### PROBLEM DESCRIPTION
Copy the data below word for word, from its first line through the line that contains "pyautogui.click(x=267, y=310)", including both of those lines. Leave the pictures out of your copy.
::::
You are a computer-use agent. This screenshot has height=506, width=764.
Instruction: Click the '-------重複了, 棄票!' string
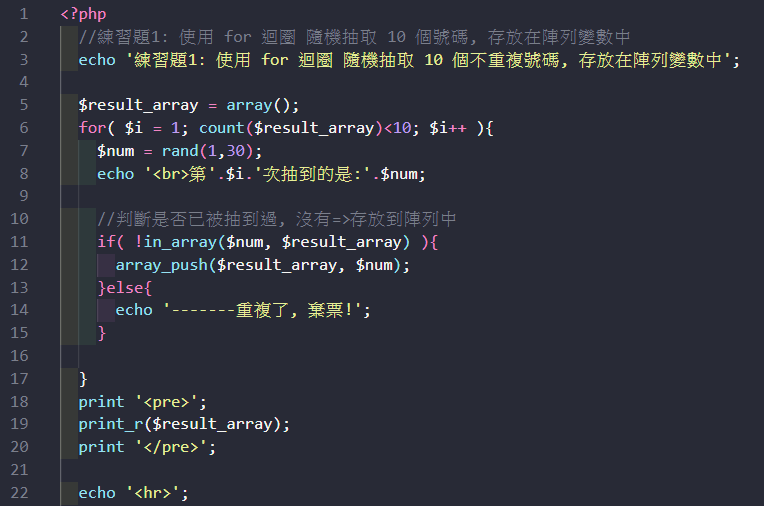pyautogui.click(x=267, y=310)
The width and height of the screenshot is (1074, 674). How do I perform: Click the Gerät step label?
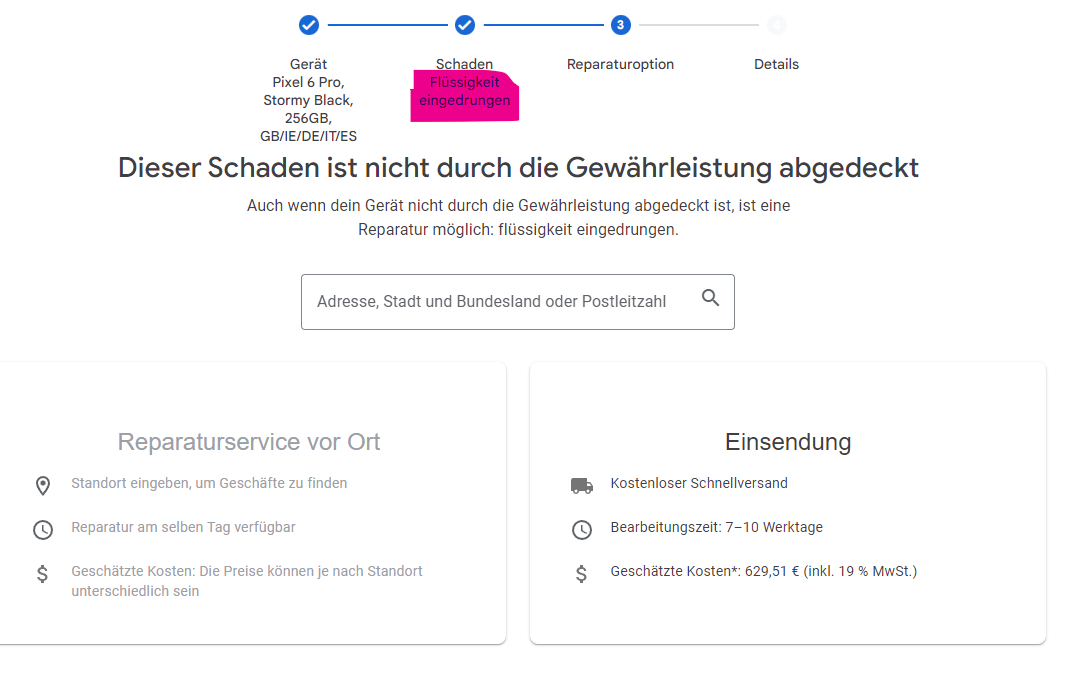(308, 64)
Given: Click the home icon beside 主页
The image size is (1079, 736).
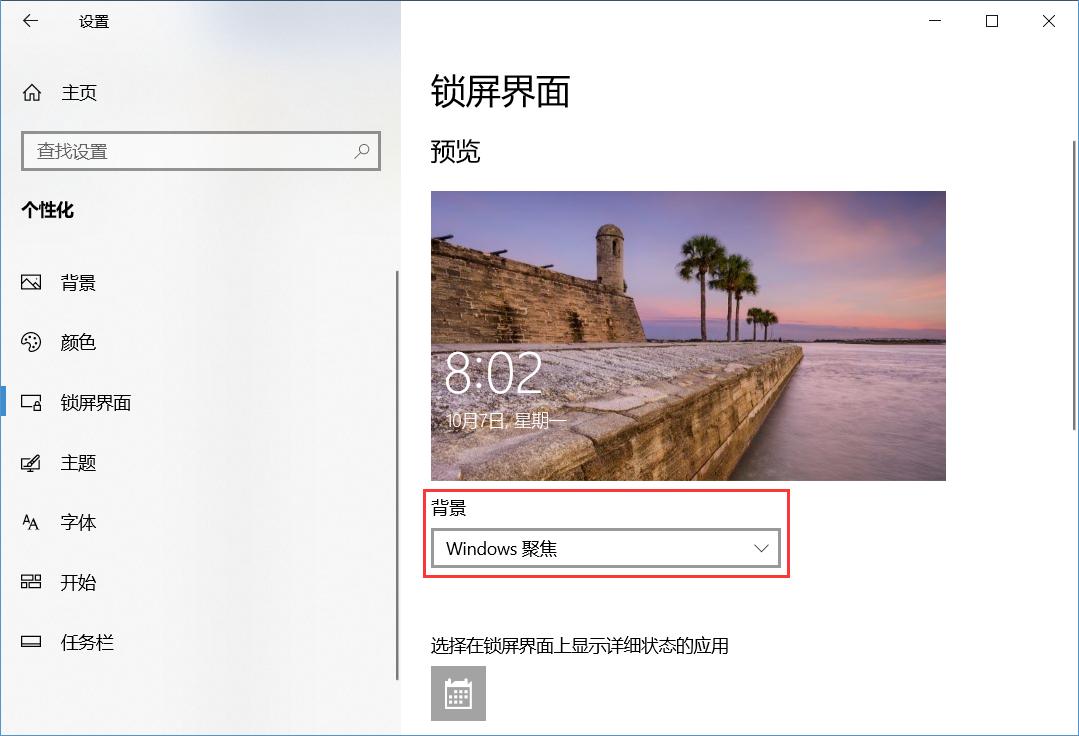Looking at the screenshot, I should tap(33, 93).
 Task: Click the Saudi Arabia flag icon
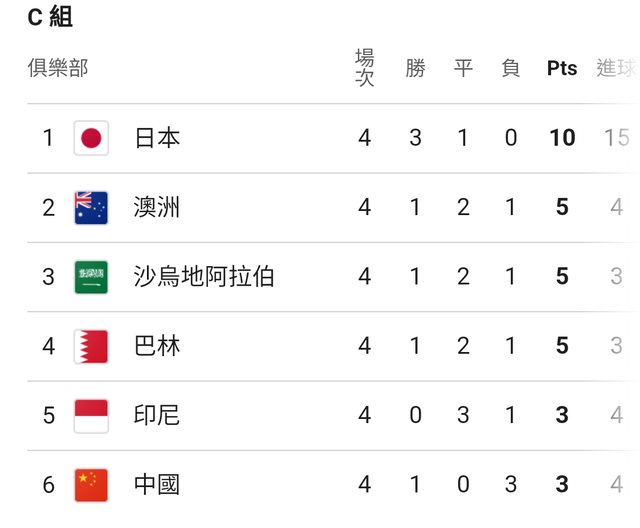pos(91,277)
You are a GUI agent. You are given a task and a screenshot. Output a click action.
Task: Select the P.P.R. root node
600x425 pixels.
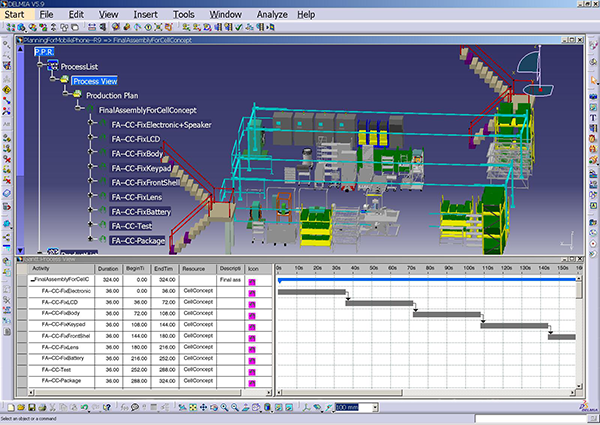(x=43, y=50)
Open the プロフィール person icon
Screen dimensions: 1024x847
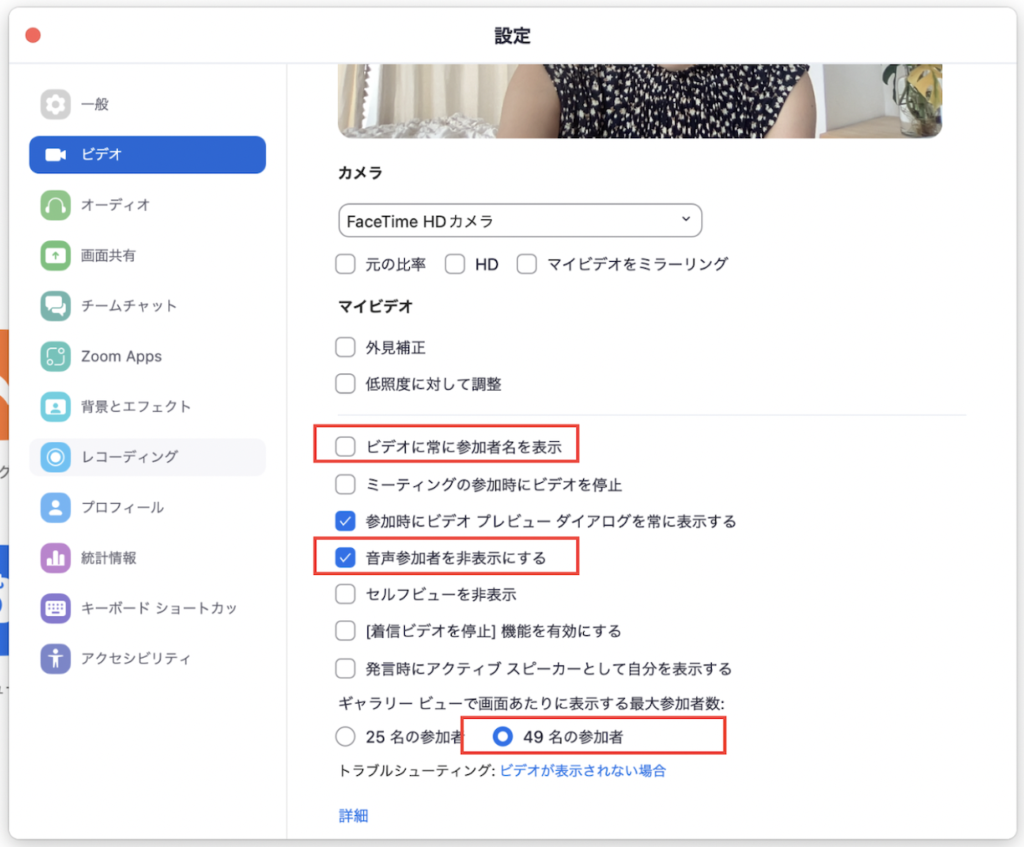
::::
### TASK SOLUTION
You are a computer-use agent. This screenshot has height=506, width=764.
Instruction: Click the '-------重複了, 棄票!' string
pyautogui.click(x=267, y=310)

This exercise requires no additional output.